Whenever a line in the entries includes the word "radio", copy that line out.

[Source records]
# # # # # # #
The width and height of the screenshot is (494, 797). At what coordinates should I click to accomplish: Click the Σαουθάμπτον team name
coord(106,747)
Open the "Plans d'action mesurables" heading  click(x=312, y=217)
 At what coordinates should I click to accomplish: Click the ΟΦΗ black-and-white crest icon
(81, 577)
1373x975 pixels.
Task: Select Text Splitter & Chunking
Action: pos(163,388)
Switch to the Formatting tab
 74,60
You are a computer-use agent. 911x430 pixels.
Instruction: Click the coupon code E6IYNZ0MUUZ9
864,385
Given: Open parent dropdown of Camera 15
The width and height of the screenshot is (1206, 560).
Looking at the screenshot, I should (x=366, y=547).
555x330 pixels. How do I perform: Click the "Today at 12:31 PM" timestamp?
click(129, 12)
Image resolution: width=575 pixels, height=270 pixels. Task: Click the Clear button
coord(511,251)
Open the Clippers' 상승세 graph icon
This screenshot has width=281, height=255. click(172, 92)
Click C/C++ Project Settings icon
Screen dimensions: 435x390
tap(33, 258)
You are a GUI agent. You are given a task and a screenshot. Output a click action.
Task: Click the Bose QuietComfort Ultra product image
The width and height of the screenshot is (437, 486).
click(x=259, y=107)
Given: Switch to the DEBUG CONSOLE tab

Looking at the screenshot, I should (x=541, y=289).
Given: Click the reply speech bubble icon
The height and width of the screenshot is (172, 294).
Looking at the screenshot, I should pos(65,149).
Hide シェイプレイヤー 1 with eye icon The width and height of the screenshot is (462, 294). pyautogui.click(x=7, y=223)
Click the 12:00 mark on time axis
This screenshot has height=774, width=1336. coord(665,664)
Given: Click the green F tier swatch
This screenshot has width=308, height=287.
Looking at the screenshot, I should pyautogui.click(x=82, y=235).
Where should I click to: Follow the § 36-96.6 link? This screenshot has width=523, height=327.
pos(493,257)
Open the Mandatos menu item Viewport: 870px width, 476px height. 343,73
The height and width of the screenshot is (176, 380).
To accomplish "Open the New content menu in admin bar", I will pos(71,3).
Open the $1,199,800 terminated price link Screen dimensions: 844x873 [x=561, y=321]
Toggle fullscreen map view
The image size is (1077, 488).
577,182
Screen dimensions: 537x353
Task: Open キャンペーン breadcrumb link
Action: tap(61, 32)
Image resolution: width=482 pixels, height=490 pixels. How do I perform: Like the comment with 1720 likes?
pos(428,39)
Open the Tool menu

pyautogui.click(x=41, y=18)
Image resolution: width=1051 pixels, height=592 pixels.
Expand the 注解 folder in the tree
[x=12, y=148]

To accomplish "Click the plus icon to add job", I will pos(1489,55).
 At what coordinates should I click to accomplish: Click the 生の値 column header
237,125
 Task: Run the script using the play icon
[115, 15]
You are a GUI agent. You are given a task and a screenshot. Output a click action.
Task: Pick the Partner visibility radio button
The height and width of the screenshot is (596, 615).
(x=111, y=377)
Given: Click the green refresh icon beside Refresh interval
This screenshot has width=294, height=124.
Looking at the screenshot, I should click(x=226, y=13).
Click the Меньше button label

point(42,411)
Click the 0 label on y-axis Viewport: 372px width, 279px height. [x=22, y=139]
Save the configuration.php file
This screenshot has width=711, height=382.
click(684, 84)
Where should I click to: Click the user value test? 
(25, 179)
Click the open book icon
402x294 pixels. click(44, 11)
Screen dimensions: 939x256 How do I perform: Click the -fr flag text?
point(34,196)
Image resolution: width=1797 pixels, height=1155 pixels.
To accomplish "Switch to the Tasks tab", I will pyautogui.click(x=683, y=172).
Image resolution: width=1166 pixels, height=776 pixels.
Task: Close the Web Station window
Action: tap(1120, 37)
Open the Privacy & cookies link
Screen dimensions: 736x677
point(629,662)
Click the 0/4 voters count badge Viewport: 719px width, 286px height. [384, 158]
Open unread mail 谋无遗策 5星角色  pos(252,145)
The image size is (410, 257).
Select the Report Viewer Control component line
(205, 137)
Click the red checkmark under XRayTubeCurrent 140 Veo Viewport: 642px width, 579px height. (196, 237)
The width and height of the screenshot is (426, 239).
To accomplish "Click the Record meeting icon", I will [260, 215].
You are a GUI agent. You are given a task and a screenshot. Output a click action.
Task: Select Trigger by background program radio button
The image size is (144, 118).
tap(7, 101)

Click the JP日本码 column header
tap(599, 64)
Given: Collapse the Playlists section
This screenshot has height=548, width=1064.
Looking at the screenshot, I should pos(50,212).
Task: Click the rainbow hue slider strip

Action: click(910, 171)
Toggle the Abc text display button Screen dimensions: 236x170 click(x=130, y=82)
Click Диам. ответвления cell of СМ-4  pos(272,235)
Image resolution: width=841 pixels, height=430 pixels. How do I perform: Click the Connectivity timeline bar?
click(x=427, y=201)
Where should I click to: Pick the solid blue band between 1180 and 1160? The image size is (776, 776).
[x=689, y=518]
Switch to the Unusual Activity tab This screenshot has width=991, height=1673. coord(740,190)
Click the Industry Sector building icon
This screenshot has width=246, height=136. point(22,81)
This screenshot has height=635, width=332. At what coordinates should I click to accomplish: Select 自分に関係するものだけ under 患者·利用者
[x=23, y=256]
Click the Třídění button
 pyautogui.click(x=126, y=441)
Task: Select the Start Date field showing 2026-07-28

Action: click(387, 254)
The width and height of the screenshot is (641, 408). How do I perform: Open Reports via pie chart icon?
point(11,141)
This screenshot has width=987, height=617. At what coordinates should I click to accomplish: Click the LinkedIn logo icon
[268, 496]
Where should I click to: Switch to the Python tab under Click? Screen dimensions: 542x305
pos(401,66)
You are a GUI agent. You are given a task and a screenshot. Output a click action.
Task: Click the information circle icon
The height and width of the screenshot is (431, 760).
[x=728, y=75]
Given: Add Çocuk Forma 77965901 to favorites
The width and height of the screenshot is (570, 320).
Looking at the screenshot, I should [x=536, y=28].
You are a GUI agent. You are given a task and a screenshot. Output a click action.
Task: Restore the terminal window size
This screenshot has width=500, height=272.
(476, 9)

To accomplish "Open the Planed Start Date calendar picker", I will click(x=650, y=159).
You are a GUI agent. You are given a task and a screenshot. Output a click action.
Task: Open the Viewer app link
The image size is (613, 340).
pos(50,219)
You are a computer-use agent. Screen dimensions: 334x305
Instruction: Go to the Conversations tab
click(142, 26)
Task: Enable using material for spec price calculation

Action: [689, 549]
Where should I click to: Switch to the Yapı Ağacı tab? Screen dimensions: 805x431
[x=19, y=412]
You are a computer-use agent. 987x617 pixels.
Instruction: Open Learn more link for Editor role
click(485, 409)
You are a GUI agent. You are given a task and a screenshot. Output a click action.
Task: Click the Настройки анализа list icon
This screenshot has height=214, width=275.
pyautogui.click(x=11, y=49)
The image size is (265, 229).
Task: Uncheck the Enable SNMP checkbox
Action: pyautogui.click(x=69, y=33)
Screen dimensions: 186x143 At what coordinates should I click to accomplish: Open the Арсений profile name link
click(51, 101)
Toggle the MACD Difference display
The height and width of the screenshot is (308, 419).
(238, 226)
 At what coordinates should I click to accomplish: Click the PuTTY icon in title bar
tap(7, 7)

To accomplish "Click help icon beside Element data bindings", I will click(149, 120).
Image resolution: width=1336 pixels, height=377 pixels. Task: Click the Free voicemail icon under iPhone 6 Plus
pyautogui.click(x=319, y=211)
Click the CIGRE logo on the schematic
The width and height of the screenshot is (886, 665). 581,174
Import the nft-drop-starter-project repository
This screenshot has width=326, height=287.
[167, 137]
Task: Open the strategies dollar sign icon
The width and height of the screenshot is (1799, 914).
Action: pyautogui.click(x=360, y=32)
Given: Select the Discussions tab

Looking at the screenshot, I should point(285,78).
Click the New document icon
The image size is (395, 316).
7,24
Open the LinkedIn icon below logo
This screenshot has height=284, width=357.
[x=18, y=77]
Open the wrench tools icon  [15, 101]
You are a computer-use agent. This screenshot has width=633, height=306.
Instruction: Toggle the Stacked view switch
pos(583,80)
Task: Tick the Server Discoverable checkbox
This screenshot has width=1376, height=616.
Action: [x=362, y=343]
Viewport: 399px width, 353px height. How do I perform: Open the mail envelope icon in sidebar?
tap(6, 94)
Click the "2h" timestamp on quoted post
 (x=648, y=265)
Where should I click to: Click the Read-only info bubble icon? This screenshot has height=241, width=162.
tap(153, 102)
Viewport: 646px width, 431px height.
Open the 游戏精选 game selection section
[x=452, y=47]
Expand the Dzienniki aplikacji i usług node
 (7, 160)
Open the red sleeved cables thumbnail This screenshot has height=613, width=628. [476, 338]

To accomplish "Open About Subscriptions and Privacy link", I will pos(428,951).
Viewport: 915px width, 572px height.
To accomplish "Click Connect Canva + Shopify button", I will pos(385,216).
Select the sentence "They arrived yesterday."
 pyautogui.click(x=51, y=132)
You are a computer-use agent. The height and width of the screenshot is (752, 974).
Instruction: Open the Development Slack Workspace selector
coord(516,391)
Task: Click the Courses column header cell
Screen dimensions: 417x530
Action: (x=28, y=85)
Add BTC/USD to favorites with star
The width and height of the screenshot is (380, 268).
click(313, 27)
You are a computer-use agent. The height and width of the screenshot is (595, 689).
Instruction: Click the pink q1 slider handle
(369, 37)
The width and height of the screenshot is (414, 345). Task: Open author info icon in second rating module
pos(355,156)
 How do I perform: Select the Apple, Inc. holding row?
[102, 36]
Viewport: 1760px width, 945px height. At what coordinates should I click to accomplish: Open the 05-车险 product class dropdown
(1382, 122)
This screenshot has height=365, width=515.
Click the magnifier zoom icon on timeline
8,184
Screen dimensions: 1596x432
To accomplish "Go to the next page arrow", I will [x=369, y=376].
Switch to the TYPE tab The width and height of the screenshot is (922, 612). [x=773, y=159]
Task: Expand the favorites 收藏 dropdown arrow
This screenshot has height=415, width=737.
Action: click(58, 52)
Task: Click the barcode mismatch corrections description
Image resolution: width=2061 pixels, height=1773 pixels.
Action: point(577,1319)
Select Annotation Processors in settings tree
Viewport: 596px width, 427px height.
# # # # # # #
**Reply to the exercise**
Task: Pick the Partner visibility radio button
Task: Select Trigger by background program radio button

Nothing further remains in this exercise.